Darüber hinaus werde sich die Bundesregierung an dem Programm "Partnership for Prospects" beteiligen. "So wird unsere Leistung für dieses Jahr 1,2 Milliarden Euro betragen", betonte die Bundeskanzlerin.
Um auch für die kommenden Jahre eine Sicherheit zu schaffen, werde sich die Bundesregierung für die Jahre 2017 und 2018 mit weiteren 1,1 Milliarden Euro beteiligen.
Als drittgrößter bilateraler Geber hat Deutschland seit 2012 bereits mehr als 1,3 Milliarden Euro zur Unterstützung der syrischen Flüchtlinge zur Verfügung gestellt. Mit der Aufstockung der finanziellen Zusagen können die UN-Hilfspläne gedeckt und weitere Aufbaumaßnahmen in der Region finanziert werden.
Mit den neuen Finanzhilfen wolle die internationale Gemeinschaft verhindern, dass sich noch mehr Menschen auf den gefährlichen Weg nach Europa machen und dabei ihr Leben riskieren, erklärte Merkel.
Die Bundeskanzlerin lobte ausdrücklich die Bereitschaft Libanons, Jordaniens und der Türkei, so viele Flüchtlinge aus Syrien aufzunehmen. Sie könne nachvollziehen, welch eine enorme Herausforderung es für diese Länder bedeute, so viele Menschen unterzubringen, die Zuflucht suchen. Besonders dankbar sei sie für die Bereitschaft dieser Länder, syrischen Flüchtlingen künftig Arbeitserlaubnisse zu geben und sie in den Arbeitsmarkt zu integrieren.

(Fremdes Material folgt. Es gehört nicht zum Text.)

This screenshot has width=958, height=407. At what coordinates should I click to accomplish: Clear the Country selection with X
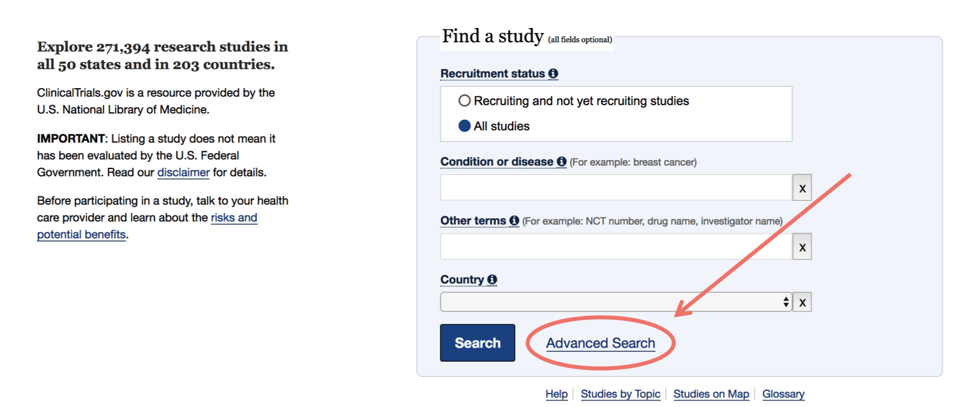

Die EU werde ihrerseits alles tun, um die Exportbedingungen in die Region zu verbessern und wo möglich Handelsvorteile zu gewähren. Angesichts von 300.000 Menschen, die im Syrien-Konflikt bereits ihr Leben verloren haben, sei keine Zeit mehr zu verlieren. "Es geht es darum, die Not zu lindern und die humanitäre Lage zu verbessern", betonte Merkel.

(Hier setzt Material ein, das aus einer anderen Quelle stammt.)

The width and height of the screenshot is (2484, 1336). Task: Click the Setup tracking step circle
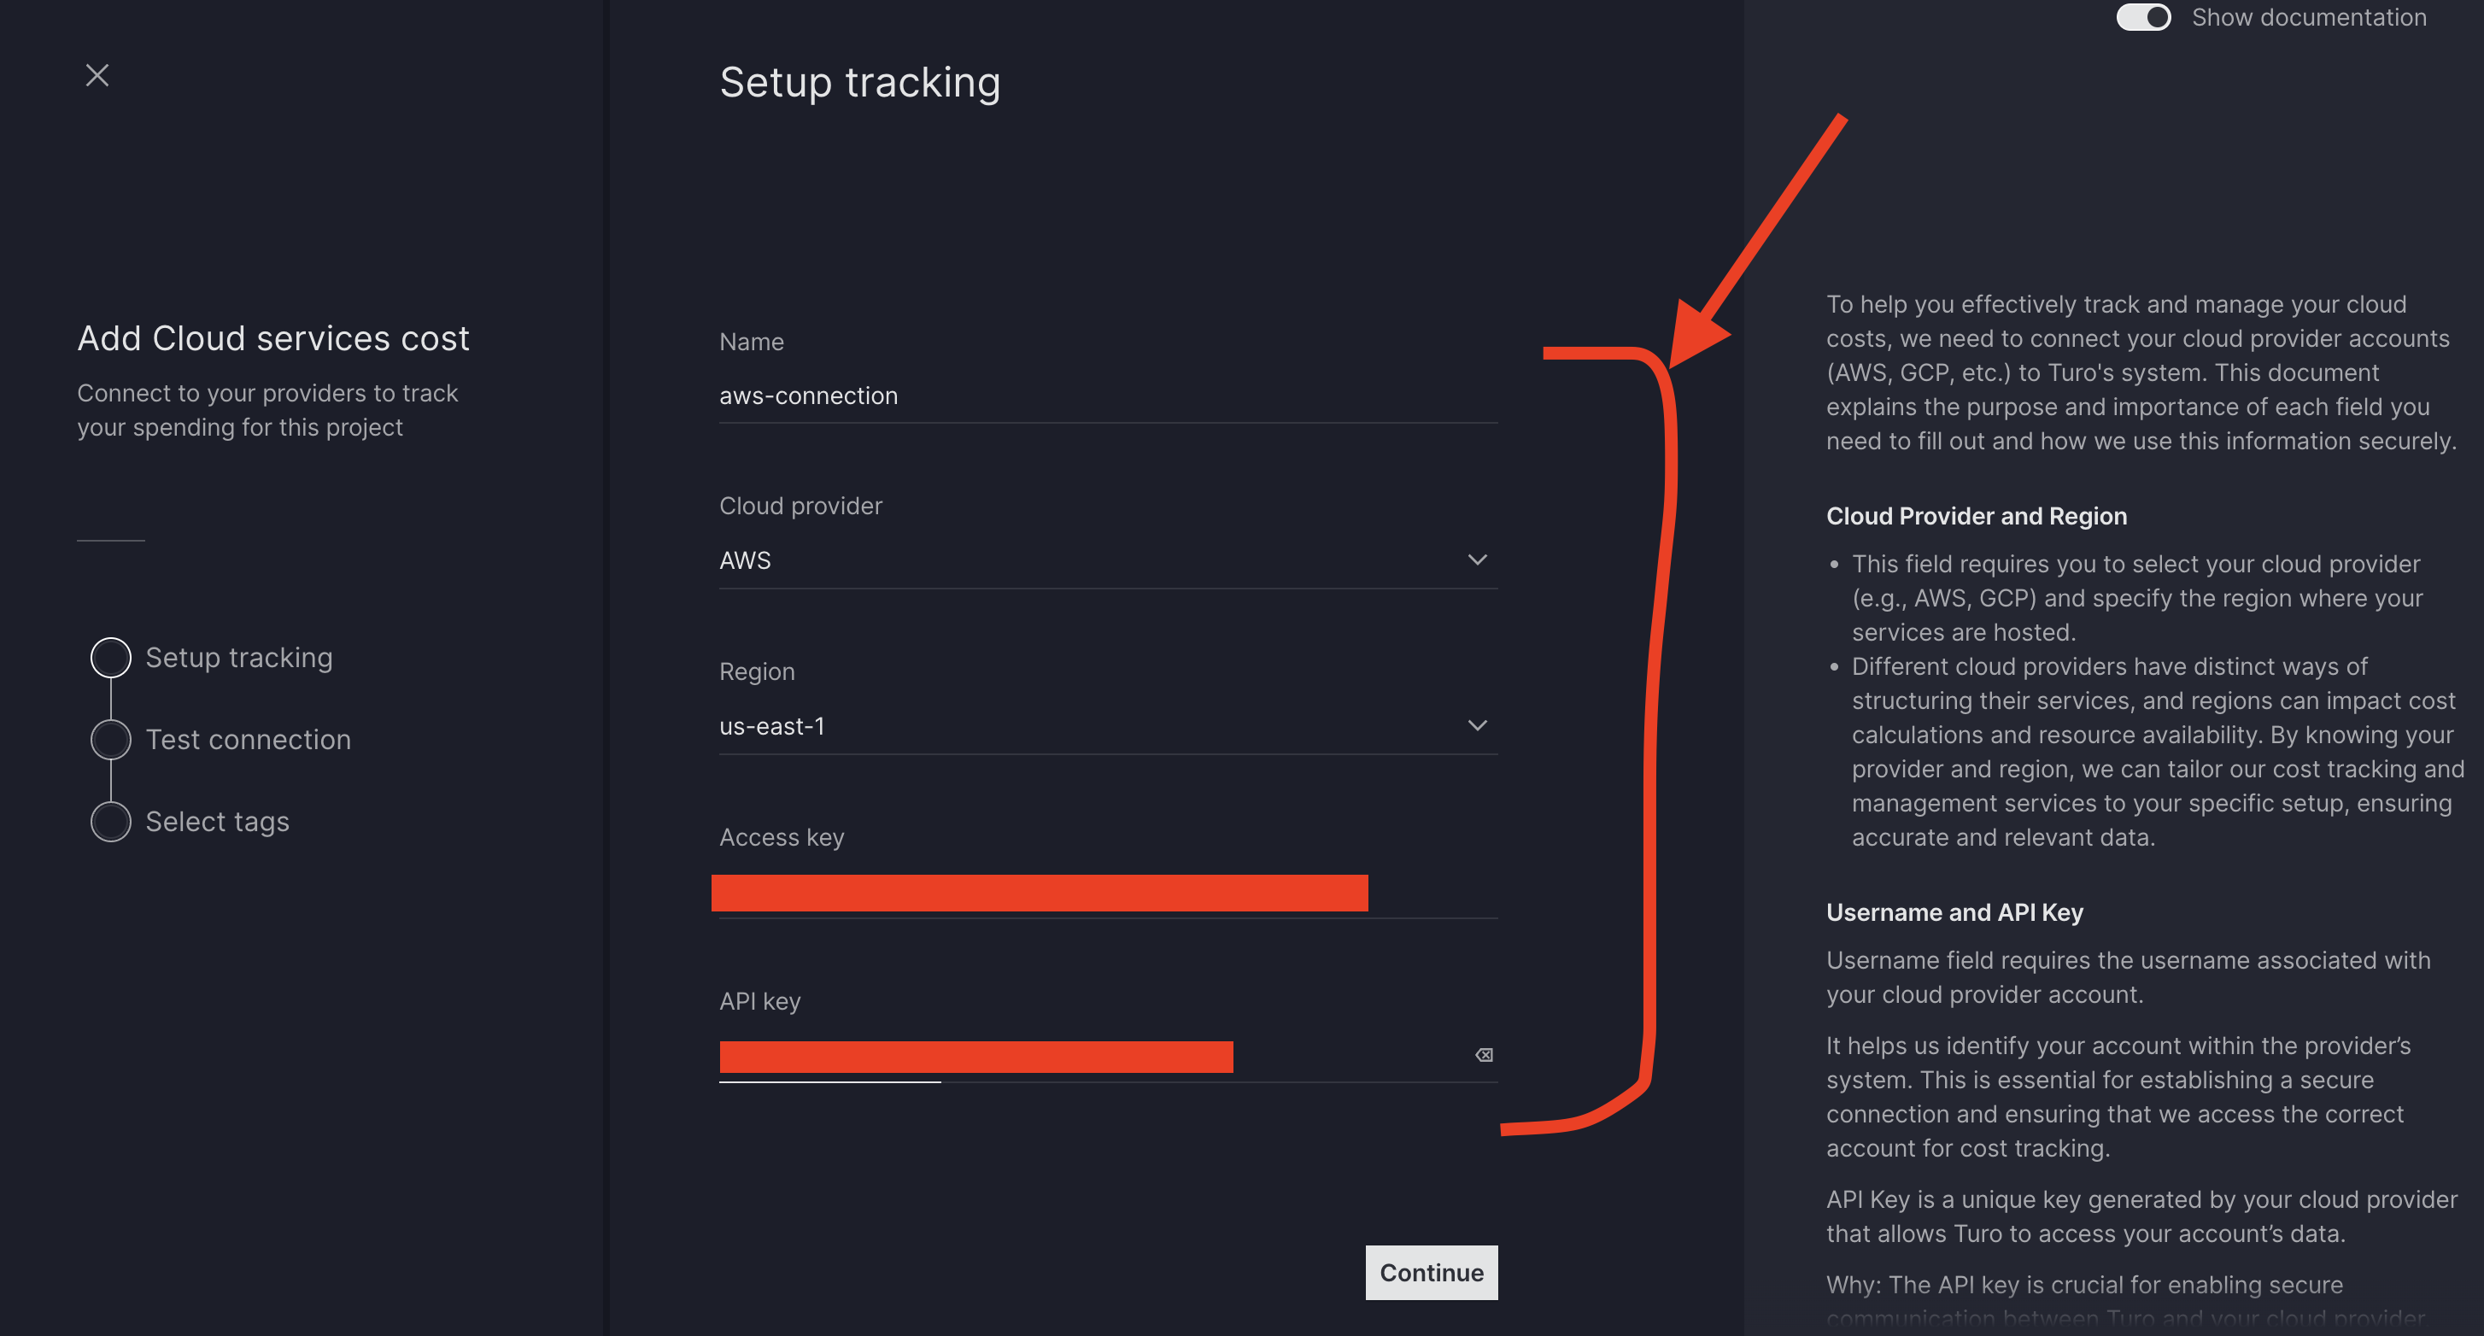tap(110, 657)
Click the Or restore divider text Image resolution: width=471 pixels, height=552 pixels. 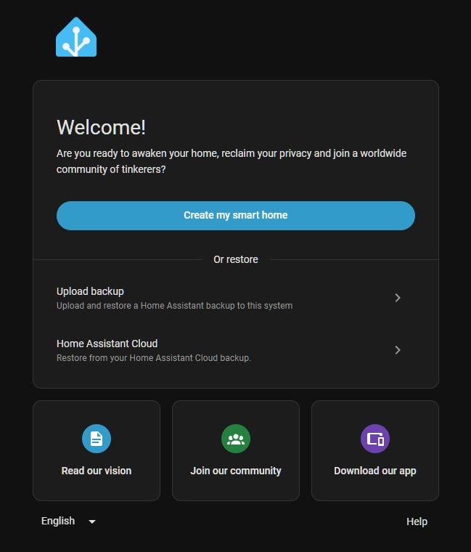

Dies ersetze aber nicht politischen Prozess, der in Zukunft dringend vorangetrieben werden müsse, um die Region zu stabilisieren, erklärte sie. Die Londoner Konferenz sei deshalb auch ein Aufruf an das Assad-Regime, dafür zu sorgen, dass es nicht zu noch mehr Elend in der Region komme.

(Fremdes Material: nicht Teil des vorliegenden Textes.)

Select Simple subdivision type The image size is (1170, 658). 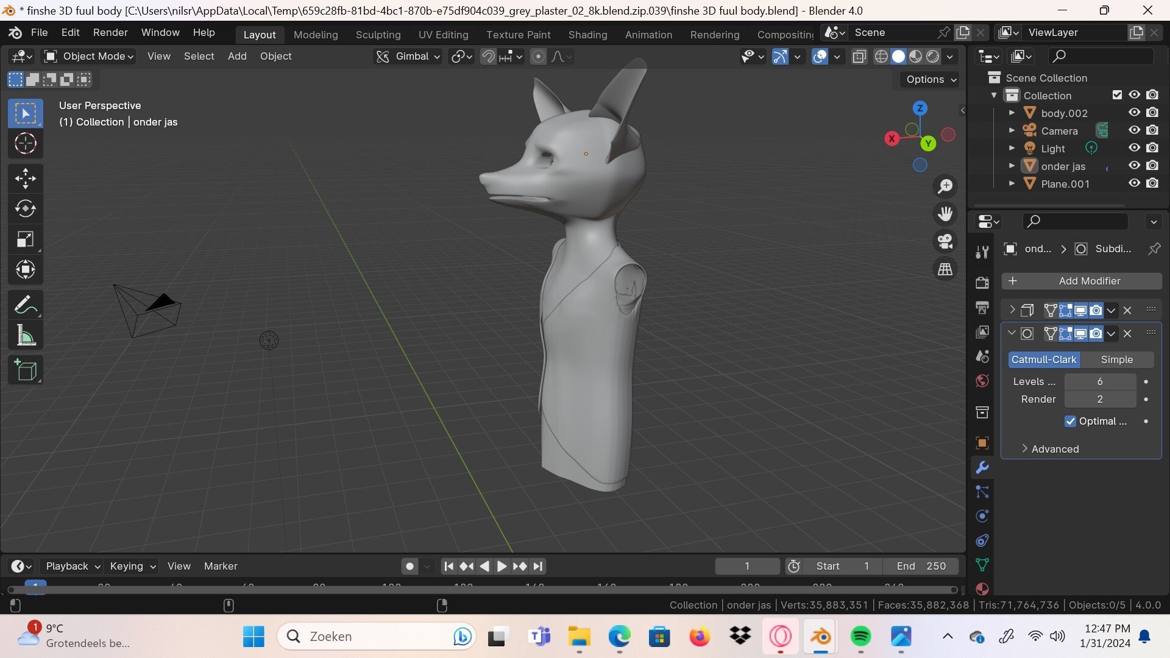pos(1116,359)
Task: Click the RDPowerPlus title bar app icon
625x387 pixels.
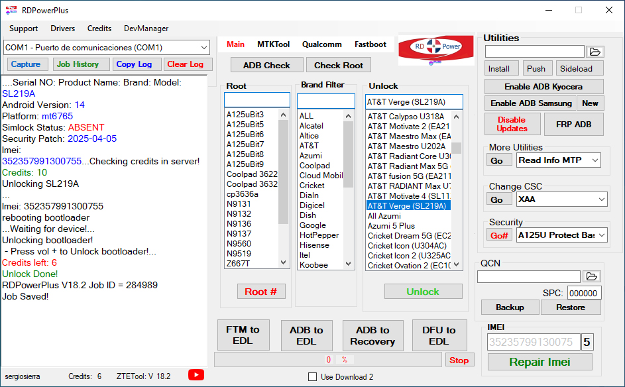Action: click(11, 10)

Die fünf Geberländer Großbritannien, Deutschland, Norwegen, Kuwait und die Vereinten Nationen hatten sich am Rande des G20-Gipfels in Antalya auf die gemeinsame Ausrichtung der Geberkonferenz geeinigt, um dem finanziellen Notstand der UN-Hilfsorganisationen in Syrien und den Anrainerstatten entgegenzuwirken.
Unter dem Vorsitz der Bundeskanzlerin hat sich der Themenblock "Inside Syria" dem humanitären Schutz und der humanitären Versorgung der Menschen in Syrien gewidmet. Die Bundeskanzlerin machte deutlich, dass es angesichts der chaotischen Zustände und der Zerstörung in Syrien vor allem darum gehen müsse, möglichst rasch befriedete Gebiete in und um Syrien zu stabilisieren.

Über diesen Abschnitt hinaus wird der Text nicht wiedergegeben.